Further up in the thread you posted the following:
Device 0: AMD Radeon RX 6750 XT, compute capability 10.3
Device 1: AMD Radeon Graphics, compute capability 10.3
From this it looks like your iGPU is device 1 and 6750 XT is device 0. It could be worth a try at least if you haven't already.
I've tried HIP_VISIBLE_DEVICES=0
as well and even disabled the iGPU.
It was not even loading the model, but then I've duplicated TensileLibrary_lazy_gfx1030
and renamed it TensileLibrary_lazy_gfx1031
, and it loaded, but with CUDA error 98
after my first prompt.
I wonder if I'm managing those environments properly, because I've never used Linux before.
@lewis100
Might be better to troubleshoot this in real time using some messenger. CUDA error 98 is the same error I got when llama.cpp was not properly being built which was fixed in this comment: https://github.com/oobabooga/text-generation-webui/issues/3759#issuecomment-1735247373
Where is the Name:
field read from to be presented in rocminfo
? Does rocminfo
show gfx1030 for you as well, @lufixSch ?
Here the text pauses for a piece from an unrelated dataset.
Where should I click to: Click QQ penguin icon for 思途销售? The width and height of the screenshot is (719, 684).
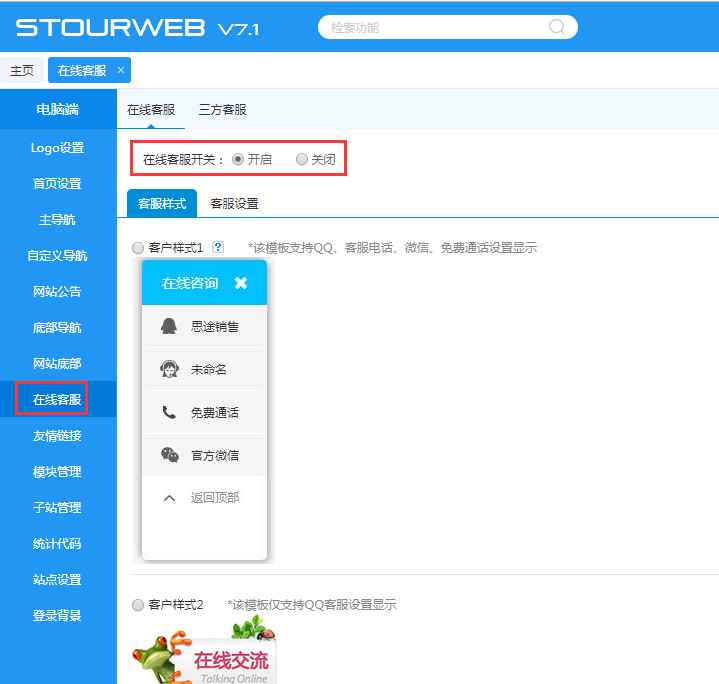tap(169, 326)
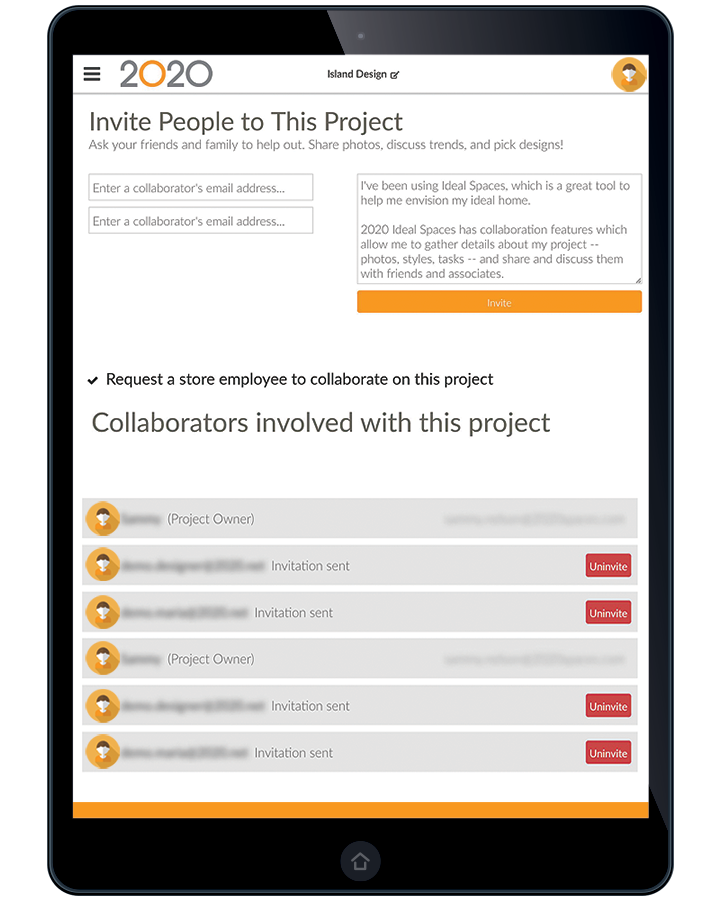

I'm unstabletable0321 on Discord.
@lufixSch I read up earlier in the chat and was able to run CodeBooga. Still having issues with that one?
Does rocminfo show gfx1030 for you as well, @lufixSch ?
I‘m not able to verify this right now but I‘m pretty sure it does
Didn't register the XT on your card. Your ROCm output states gfx1030
1030, 1031 and 1032 are basically the same architecture thats why you can just use 1030.
Can integrated graphics be used. In my case AMD Ryzen 7 5800H with Radeon Graphics. I get output from rocminfo... http://ix.io/4MBL
@DocMAX No because ROCm does not support them. From the ROCm Documentation:
ROCm currently doesn’t support integrated graphics. Should your system have an AMD IGP installed, disable it in the BIOS prior to using ROCm. If the driver can enumerate the IGP, the ROCm runtime may crash the system, even if told to omit it via HIP_VISIBLE_DEVICES
Have you considered supporting AMD graphics cards on Windows through pytorch-directml? I am really looking forward to it.
Now that I had some time setting up my new 7900 XTX. Here are some of my findings and problems with running a dual GPU setup (6750 XT + 7900 XTX). Maybe it helps some of you and maybe some of you can help me.
Even though I already had a 6750 XT, I had to remove the GPU drivers and reinstall them. Otherwise the setup was easy. The text-generation-webui started directly without a need to reinstall anything
llama.cpp: Works
Llama cpp worked out of the box but I have the issue that after loading the model the GPU usage goes up to 100% in idle. This seems to be an ROCm bug and is already discussed in RadeonOpenCompute/ROCK-Kernel-Driver#153. There is a "workaround" by setting sched_policy=2
(amd driver parameter).
This mostly worked for me but I still sometimes get the issue that the usage goes up to 100% and only a restart fixes it. Updating to the nightly version of torch for ROCm 6.7 reduced (maybe solved) this issue.
pip3 install --pre torch torchvision torchaudio --index-url https://download.pytorch.org/whl/nightly/rocm5.7 --no-cache-dir --force-reinstall
exllamaV2: Doesn't Work
When I click on load nothing happens other than the output Loading <model name>
.
I need to restart the WebUI to load any other model.
exllama: Doesn't Work
It starts loading the model but crashes when its nearly done.
After updating torch (see llama.cpp) the error disappeared and I get a similar behavior as with exllamaV2
AutoGPTQ: Doesn't Work
Same as exllama
You can not run a 6xxx and 7xxx GPU and split the model between them (Maybe AMD will add official support for 6xxx to ROCm in the future which would probably make this possible). You need to select the right GPU with HIP_VISIBLE_DEVICES
or CUDA_VISIBLE_DEVICES
.
Interestingly for me the ids where different from the output of rocm-smi
. I used DRI_PRIME=<gpu id> glxinfo | grep "OpenGL renderer"
to find the right id for each GPU but this command might be exclusive to Arch (or even Manjaro)
This thread is dedicated to discussing the setup of the webui on AMD GPUs.
You are welcome to ask questions as well as share your experiences, tips, and insights to make the process easier for all AMD users.